Excerpt
*-*-*

Currently we are in the midst of the COVID-19 pandemic. Here in Vermont we are already seeing people fleeing New York City and Westchester County for their second-homes in Vermont. One such person has already been confirmed positive with the virus so we can surely expect that those fleeing New York and other large cities for the perceived safety of Vermont will be bringing the virus here with them.

So what’s left? In truth, that really does account for much of rural New England. I don’t think that if the  Schumer Hit The Fan, we are going to be able to avoid at least some of the hordes descending on us at some point in the event. What we can do is consider where we are weakest in terms of vulnerability. If we’re looking for another place to live, we can certainly try as best as possible to take these factors into account. When we work on setting up livestock fields, alt energy, firewood storage, etc. we can likewise look at what we are doing and consider it from the standpoint of some city person coming upon your place and trying to decide if it presents easy pickings or good stuff.

Take Down The Signs

If you normally display a sign by your home that advertises that you sell honey, eggs, veggies, firewood, and so forth, then I think that if a situation arose where we might expect city people to start fleeing for the perceived safety of rural area. So you might want to remove any such signs ASAP. Your friends and neighbors know what you sell. Don’t advertise that to the random hordes.

*-*-*

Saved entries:
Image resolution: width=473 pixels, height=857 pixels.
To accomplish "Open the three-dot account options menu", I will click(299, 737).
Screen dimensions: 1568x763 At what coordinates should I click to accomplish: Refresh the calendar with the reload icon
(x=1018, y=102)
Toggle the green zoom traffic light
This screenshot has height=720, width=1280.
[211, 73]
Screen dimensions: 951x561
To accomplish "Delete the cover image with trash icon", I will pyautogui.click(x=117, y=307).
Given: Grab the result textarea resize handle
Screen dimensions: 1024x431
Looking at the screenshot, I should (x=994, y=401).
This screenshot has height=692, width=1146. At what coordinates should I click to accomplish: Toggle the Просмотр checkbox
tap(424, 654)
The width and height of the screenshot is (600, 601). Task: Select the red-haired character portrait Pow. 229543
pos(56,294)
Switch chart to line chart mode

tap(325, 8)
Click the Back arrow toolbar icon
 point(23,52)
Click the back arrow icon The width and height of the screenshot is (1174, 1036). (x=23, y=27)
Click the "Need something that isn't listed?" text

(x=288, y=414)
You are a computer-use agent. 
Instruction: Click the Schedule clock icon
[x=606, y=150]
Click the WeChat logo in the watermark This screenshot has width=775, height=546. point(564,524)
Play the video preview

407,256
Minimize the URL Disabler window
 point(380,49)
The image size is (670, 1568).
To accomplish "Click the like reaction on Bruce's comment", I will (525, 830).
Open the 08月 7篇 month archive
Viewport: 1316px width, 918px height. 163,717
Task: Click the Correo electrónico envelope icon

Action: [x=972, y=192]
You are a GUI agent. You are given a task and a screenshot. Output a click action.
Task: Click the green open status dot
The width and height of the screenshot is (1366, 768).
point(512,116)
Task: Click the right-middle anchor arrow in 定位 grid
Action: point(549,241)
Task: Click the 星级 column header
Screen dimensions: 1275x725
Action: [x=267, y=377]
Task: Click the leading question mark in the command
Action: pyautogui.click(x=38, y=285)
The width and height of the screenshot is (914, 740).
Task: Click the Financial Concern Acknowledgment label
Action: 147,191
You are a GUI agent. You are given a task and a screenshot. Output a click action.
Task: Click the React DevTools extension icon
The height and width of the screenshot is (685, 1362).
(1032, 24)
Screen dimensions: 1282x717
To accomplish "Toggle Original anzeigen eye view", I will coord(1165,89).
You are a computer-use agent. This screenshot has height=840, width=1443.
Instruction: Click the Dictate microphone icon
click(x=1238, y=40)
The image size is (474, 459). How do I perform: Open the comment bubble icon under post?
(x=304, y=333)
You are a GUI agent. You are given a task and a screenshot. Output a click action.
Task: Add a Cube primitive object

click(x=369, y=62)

*-*-*

Required action
Condense the paragraph of the excerpt that begins "Currently we are in the midst" into a shorter version that keeps its main facts.

Response box
During the COVID-19 pandemic, people are already leaving New York City and Westchester County for their second homes in Vermont. One of them has tested positive for the virus, so people fleeing large cities for Vermont's perceived safety can be expected to bring the virus with them.